The measures include reinstating capacity limits and physical distancing requirements that had been relaxed by the province in early fall, stronger masking requirements at organized public events, and a reinstated requirement that people work remotely, where possible.
Businesses and organizations must also limit the size of social gatherings and organized public events on their premises to 10 people indoors and 25 people outdoors.
Ottawa’s top doctor also shared some COVID-19 advice Thursday.
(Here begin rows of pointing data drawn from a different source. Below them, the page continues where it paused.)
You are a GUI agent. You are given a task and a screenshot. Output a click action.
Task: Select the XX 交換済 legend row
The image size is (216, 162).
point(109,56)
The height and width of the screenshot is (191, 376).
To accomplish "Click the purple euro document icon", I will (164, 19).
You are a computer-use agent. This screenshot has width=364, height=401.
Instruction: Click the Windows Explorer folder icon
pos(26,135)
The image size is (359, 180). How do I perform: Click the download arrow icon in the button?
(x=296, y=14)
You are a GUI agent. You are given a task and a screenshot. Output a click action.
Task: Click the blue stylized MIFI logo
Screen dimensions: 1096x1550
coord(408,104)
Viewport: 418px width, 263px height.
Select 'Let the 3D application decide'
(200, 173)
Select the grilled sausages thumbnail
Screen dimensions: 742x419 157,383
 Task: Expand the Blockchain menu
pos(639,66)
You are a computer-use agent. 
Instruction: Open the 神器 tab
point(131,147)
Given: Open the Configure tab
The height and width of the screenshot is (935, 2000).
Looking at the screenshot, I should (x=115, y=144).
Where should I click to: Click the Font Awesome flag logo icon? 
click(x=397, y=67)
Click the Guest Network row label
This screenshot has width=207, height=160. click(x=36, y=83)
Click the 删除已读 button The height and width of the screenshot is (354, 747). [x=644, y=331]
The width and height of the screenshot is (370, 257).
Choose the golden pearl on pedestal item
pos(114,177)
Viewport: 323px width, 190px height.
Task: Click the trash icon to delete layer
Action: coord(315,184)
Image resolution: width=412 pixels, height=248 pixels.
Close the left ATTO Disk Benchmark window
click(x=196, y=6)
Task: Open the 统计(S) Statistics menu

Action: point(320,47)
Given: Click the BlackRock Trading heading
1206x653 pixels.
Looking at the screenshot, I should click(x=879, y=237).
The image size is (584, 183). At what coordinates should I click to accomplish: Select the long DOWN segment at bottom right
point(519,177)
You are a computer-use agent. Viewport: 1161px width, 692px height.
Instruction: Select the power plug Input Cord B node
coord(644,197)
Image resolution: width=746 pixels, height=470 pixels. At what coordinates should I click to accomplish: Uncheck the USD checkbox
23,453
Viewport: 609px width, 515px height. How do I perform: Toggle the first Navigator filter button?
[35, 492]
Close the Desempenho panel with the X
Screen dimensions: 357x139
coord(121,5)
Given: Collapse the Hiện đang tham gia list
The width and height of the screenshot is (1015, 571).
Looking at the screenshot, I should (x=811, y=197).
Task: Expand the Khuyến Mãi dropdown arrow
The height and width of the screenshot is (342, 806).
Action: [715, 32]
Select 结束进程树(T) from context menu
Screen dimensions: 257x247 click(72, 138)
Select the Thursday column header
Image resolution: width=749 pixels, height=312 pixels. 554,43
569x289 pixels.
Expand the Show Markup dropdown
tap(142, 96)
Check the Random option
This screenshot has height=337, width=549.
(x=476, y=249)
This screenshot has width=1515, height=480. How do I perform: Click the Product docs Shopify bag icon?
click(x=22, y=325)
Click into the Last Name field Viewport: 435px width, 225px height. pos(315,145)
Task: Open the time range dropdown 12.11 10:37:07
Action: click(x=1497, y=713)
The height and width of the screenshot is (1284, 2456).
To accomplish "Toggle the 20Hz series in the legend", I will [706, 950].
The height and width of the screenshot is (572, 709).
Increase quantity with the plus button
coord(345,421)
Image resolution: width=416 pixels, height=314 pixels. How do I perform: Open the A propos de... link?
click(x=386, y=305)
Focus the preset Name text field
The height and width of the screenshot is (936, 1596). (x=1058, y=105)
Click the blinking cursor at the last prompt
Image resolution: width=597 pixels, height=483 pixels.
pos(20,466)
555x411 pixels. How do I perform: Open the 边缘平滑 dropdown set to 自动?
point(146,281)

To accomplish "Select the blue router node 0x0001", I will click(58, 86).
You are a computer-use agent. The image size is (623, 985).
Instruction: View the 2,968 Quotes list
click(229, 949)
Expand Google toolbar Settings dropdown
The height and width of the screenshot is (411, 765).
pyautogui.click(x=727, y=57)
Dr. Vera Etches said residents of the capital city should limit their contacts, wear masks, get vaccinated and tested as soon as they feel sick to “continue to keep us safe.”
“We have come so far since last December, thank you for your resilience this past year. Stay safe, Ottawa,” Etches wrote in a tweet.
In its latest projections this week, the Ontario COVID-19 Science Advisory Table predicted the province’s hospitals may be strained by mid-January, with close to 400 COVID-19 patients in intensive care and possibly 3,000 new infections reported daily, even without accounting for the new Omicron variant.
The province’s daily caseload reported Thursday was its highest since late May.
Provincial data show more than 90 per cent of residents 12 and older have received one dose, and 87.4 per cent have received two.Roughly 25 per cent of children five to 11 years old have received one dose so far.